─── Data shown ───
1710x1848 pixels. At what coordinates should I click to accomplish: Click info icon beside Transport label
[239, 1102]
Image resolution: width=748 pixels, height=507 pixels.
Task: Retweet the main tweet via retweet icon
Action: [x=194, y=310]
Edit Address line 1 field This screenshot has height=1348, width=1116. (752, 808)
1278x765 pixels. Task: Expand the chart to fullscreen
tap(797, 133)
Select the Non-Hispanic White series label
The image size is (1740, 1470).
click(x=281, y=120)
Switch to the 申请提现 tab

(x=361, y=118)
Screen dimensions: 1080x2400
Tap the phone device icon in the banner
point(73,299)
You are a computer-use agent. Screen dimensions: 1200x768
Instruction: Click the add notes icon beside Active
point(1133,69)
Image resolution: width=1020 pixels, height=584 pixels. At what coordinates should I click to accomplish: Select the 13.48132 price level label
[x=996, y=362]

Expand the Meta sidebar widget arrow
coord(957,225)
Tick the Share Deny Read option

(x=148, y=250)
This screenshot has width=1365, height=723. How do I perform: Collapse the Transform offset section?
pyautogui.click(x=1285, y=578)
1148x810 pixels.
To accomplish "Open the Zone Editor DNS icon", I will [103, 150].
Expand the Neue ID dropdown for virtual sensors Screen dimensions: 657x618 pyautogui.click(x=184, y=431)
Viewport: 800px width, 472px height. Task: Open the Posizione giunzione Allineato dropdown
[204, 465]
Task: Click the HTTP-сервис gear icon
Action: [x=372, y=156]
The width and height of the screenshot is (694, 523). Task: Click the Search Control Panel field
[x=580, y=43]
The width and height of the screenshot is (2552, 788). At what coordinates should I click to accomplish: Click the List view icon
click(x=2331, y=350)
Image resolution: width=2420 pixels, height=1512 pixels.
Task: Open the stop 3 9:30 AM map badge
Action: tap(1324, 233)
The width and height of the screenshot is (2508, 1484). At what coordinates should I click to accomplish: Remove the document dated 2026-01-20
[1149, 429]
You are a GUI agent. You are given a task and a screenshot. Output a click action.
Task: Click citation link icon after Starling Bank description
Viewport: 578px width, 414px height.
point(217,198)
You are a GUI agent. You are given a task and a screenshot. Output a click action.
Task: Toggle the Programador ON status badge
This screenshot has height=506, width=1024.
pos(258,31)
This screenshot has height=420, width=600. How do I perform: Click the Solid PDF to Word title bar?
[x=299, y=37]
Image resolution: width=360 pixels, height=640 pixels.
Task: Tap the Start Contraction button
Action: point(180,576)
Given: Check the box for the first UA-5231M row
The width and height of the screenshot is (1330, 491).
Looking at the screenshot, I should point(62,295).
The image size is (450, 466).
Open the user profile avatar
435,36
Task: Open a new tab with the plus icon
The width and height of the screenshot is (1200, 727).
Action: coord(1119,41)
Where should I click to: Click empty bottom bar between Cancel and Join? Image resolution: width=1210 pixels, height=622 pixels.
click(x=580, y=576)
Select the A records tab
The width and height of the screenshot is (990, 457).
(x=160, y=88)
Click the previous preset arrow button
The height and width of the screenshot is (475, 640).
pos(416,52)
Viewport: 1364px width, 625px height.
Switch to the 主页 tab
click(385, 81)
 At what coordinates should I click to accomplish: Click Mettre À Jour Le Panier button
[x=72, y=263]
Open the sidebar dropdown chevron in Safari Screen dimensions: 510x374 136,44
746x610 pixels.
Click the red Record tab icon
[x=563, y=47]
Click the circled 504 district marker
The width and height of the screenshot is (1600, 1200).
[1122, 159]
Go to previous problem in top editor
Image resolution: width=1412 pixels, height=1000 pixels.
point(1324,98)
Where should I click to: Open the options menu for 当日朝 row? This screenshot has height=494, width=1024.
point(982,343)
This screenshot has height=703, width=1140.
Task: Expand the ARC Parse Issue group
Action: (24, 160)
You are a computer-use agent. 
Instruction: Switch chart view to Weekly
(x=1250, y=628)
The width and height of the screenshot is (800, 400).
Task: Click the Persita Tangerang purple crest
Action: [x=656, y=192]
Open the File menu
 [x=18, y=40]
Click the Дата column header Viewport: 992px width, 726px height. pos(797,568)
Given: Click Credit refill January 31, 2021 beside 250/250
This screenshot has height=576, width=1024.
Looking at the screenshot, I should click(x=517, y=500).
───
== Task prompt ==
Return the count of lines in the entries above that include the word "dimensions", without any added text.

== Reply to the exercise ==
4